If your baby has carnitine uptake defect (CUD), then your baby’s body either does not make enough of or makes non-working copies of the carnitine transporter. When this happens, your baby’s body cannot use fats for energy. This is harmful because your baby’s heart needs fats for energy. Your baby’s body also needs fats for energy when his or her body runs out of sugars to break down, such as between meals.

CUD is an autosomal recessive genetic condition. This means that a child must inherit two copies of the non-working gene for CUD, one from each parent, in order to have the condition. The parents of a child with an autosomal recessive condition each carry one copy of the non-working gene, but they typically do not show signs and symptoms of the condition. While having a child with CUD is rare, when both parents are carriers, they can have more than one child with the condition.

TREATMENT

Supplements

Prescription L-carnitine supplements is the main treatment for carnitine uptake defect (CUD). L-carnitine is a substance that is naturally produced in the body, but your baby’s body might not make enough of it. These supplements help break down fats and get rid of harmful waste substances that build up in the body. Your baby’s doctor will need to write you a prescription for these supplements.

Dietary Treatment

Your baby will probably need to follow a restricted diet in order to avoid eating fats that his or her body cannot break down. A nutritionist or a dietician can help you plan your baby’s diet.

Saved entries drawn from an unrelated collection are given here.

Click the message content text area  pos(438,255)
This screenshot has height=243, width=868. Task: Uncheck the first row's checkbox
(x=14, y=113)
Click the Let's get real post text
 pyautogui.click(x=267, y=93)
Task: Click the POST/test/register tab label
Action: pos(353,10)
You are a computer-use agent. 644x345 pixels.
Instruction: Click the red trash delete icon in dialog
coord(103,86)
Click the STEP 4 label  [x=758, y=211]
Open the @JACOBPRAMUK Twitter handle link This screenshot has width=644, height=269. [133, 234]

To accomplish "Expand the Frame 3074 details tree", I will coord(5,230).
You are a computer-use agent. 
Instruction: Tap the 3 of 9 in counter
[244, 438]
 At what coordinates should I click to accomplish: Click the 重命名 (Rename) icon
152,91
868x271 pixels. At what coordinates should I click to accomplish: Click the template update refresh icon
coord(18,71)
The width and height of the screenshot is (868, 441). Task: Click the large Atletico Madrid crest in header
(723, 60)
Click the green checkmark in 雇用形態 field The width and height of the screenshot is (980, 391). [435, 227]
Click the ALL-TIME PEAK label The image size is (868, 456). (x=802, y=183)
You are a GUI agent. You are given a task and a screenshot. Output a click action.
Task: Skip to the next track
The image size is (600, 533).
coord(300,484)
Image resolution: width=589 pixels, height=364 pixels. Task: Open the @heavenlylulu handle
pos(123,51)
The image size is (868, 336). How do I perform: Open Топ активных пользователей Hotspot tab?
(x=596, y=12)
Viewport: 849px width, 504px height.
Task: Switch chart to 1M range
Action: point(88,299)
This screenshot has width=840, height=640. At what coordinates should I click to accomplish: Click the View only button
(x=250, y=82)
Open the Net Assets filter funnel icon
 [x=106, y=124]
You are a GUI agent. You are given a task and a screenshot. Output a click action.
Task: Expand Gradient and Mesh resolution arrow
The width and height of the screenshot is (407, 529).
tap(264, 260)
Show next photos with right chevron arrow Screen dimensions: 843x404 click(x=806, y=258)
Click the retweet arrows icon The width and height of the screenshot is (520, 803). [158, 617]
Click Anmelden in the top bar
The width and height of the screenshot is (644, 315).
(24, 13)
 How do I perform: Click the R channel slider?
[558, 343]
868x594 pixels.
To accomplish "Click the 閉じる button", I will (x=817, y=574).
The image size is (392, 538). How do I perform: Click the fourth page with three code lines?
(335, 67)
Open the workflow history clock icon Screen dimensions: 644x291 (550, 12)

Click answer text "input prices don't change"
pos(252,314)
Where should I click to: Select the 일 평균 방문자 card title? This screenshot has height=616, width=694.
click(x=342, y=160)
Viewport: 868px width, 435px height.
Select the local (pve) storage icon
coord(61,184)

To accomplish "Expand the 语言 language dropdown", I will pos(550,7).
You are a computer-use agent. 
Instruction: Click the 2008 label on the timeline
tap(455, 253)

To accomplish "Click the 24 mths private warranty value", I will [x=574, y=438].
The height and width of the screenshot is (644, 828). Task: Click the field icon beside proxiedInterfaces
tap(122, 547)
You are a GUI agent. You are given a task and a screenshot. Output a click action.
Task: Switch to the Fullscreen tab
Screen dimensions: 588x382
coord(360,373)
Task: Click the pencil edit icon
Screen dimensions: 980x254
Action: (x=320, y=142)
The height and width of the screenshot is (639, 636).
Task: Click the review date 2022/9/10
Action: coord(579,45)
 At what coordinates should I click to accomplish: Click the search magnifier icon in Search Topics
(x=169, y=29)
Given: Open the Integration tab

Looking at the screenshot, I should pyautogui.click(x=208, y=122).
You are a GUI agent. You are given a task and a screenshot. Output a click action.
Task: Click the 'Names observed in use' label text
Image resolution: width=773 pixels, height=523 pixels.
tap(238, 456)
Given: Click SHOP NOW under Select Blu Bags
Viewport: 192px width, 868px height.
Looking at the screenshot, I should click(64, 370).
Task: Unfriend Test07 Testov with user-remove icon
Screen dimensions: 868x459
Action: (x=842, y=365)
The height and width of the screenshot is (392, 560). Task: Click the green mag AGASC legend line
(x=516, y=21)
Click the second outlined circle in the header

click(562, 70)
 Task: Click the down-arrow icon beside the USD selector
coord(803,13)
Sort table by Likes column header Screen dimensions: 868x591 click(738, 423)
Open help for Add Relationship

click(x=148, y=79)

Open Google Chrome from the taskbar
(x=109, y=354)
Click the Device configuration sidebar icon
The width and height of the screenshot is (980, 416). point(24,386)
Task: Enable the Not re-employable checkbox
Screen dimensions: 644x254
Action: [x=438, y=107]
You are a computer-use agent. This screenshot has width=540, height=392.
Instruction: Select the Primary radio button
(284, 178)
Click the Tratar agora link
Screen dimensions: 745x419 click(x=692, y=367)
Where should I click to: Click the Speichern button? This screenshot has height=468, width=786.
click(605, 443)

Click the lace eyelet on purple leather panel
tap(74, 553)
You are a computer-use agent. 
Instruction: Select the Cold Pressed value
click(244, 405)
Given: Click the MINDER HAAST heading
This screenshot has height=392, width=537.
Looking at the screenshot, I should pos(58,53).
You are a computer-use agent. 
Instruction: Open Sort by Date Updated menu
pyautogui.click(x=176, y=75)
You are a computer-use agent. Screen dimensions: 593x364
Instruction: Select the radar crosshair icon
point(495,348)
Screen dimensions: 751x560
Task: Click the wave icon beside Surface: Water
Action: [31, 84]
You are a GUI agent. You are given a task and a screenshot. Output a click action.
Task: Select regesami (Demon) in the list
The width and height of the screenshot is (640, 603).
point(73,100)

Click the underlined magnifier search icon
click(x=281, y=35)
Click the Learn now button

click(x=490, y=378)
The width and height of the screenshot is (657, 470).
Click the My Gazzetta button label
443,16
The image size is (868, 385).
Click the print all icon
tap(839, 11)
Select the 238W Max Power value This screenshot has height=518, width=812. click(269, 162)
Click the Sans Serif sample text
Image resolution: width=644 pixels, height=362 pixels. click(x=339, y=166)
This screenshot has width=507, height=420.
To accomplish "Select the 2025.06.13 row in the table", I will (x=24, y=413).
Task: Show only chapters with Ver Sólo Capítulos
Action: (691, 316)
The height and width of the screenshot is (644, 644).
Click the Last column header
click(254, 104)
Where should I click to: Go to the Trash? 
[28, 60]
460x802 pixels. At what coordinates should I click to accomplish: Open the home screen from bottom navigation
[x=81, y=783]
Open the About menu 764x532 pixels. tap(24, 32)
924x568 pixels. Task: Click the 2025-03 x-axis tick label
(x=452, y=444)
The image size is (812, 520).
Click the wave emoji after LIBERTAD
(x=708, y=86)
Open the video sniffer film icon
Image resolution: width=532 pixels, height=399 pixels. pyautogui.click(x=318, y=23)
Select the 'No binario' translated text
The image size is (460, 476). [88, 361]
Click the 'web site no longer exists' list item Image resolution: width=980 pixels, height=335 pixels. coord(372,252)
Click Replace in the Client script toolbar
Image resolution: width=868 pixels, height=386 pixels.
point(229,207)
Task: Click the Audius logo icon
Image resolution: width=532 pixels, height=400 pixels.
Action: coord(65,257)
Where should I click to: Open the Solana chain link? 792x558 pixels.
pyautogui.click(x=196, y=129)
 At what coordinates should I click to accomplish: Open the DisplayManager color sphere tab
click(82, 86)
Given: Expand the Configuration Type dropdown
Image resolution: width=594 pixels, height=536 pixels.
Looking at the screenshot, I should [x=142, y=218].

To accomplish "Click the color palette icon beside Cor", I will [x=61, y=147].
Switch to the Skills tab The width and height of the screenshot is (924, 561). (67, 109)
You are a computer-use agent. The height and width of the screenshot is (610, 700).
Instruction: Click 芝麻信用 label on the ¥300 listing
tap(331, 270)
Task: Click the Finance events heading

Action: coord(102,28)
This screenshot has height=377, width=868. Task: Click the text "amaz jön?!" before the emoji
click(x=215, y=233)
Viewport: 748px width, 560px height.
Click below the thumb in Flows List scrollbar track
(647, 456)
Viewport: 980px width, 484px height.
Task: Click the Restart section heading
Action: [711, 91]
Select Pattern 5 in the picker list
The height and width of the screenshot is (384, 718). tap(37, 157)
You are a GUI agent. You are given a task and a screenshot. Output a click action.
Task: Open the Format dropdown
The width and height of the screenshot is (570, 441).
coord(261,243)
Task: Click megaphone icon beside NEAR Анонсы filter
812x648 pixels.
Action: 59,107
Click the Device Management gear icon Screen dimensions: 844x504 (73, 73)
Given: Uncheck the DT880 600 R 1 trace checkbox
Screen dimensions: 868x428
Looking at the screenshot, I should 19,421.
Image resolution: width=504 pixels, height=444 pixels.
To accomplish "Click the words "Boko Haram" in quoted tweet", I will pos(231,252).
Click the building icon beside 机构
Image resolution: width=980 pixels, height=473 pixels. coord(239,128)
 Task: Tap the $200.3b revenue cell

Your baby will also need to eat often in order to avoid many of the signs mentioned in the Early Signs section.

EXPECTED OUTCOMES

Carnitine uptake defect (CUD) is easily treated. Children who receive treatment early on have healthy growth and development.

Even if your baby has not received treatment yet, L-carnitine can often reverse the heart troubles and muscle weakness that often result from CUD.

If CUD is not treated, children are at risk of heart trouble, liver damage, breathing problems, or even permanent brain damage. This is why early screening and treatment are so important.